The problems with such an analysis are multi-fold. The primary problem with such an analysis is that it over-looks the painfully numerous attacks that Harper and his government have perpetrated against the principles of democracy. Now, whether these attacks demonstrate an inherent 'nasty' side to Harper's personality is a debatable point, but I think it is clear that a very large majority of Canadians object strongly to the ideological import of these attacks. Wearing sweater vests will not make up for this because it is not really a question of 'image' it is a question of ideology.
In other words, Murphy and his ilk, imagine that people are frightened of Harper's "hidden" agenda when in fact it is the more obvious agenda that he has been openly pursuing that is the problem for many people. The so-called tactical mistakes that Harper has made like the recent prorogation of parliament do indeed turn off a number of people who might otherwise vote for the Conservatives because they make people feel as though Harper is mean and power-hungry and, in this case, involved in a real coverup. But for many people it has helped to remind them of Harper's basic ideological offensiveness. Rex Murphy writes almost as though no one really objects to what is a troublingly Americanization of politics in Canada and an ideological agenda that seems to be undermining the parliamentary tradition at the most basic level. There is no doubt that Harper's nasty ultra-partisan streak makes selling this ideology that much more difficult.. But at the heart of this matter is a basic ideological struggle between Harper's Machiavellian, centralizing, pro-big business, anti-democratic, in-humane capitalist agenda on the one hand, and those who oppose that agenda from various points of view on the other. Mr. Murphy, and many others, are unable to acknowledge this because, for one - you can never be totally straightforward with such an agenda but you have to sugar coat it with ideological double-speak, and for another - many of them don't even understand the ideological import of their own beliefs.
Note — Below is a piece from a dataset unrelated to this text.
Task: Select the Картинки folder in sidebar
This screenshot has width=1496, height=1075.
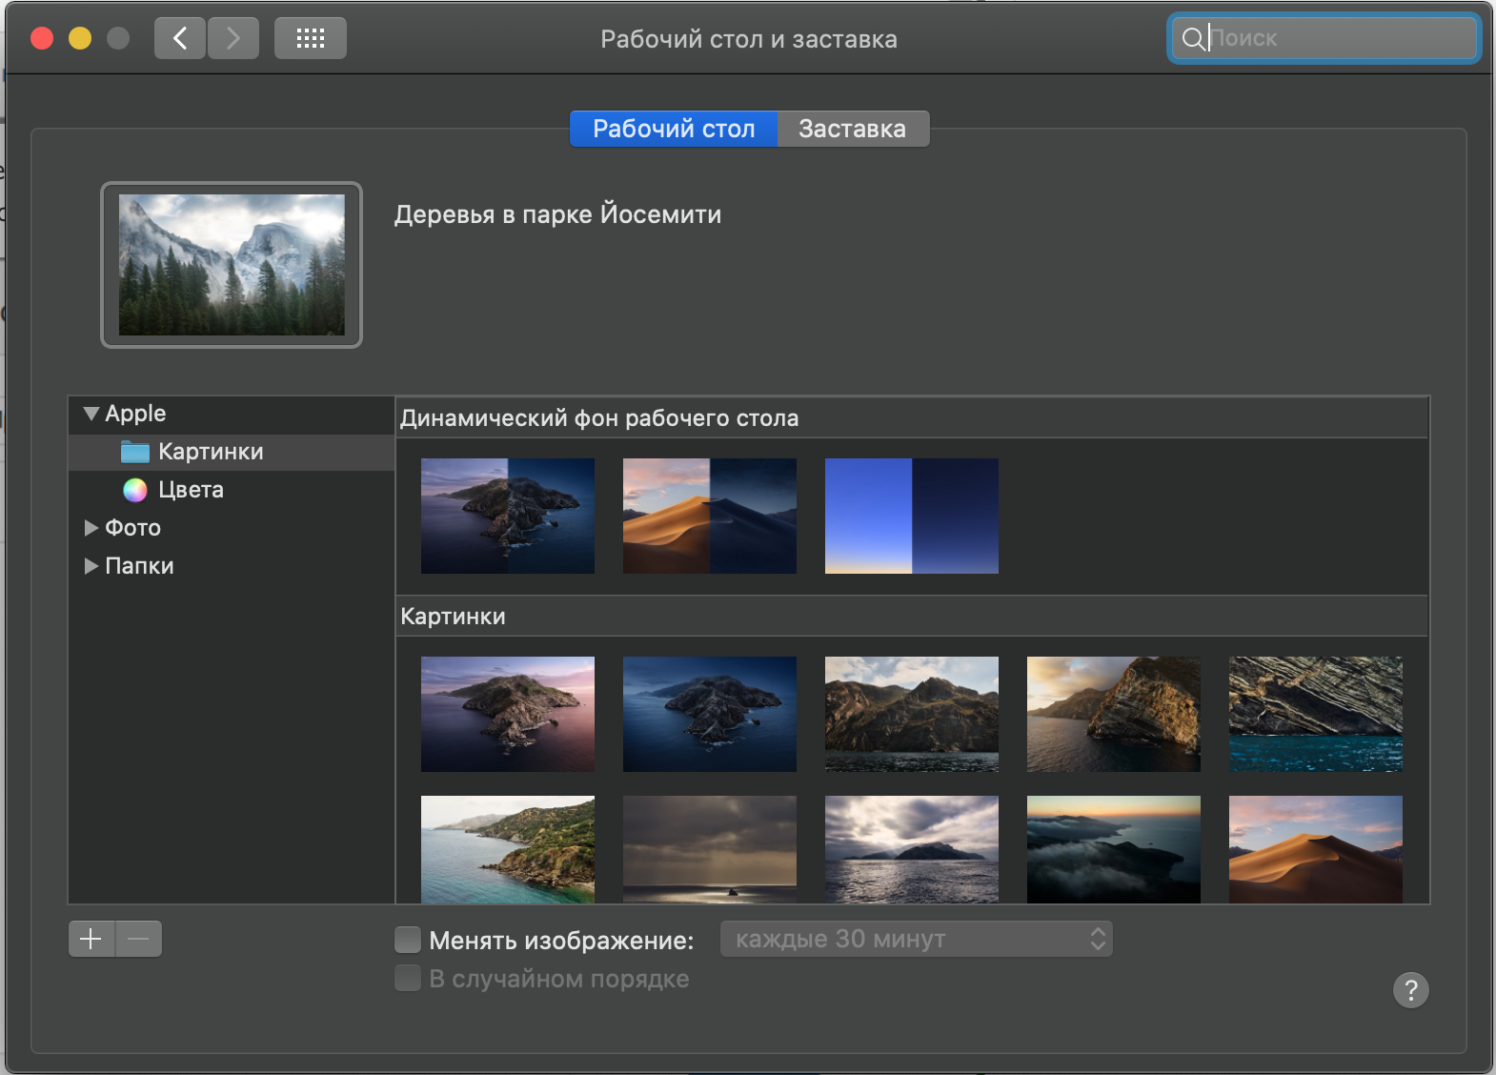Action: click(211, 452)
They are fooled by their own propaganda and believe, for example, that Harper is really concerned about crime when the crime rate is slowly going down and the so-called 'tough on crime' agenda is just a blatant calculation to win votes of a population that is obsessed with crime because of a sensationalizing media.
All I can say is the fact that someone with Rex Murphy's simplistic and shallow analysis can be a major media spokesperson suggests that we are not that far away from the Sarah Palin world of politics.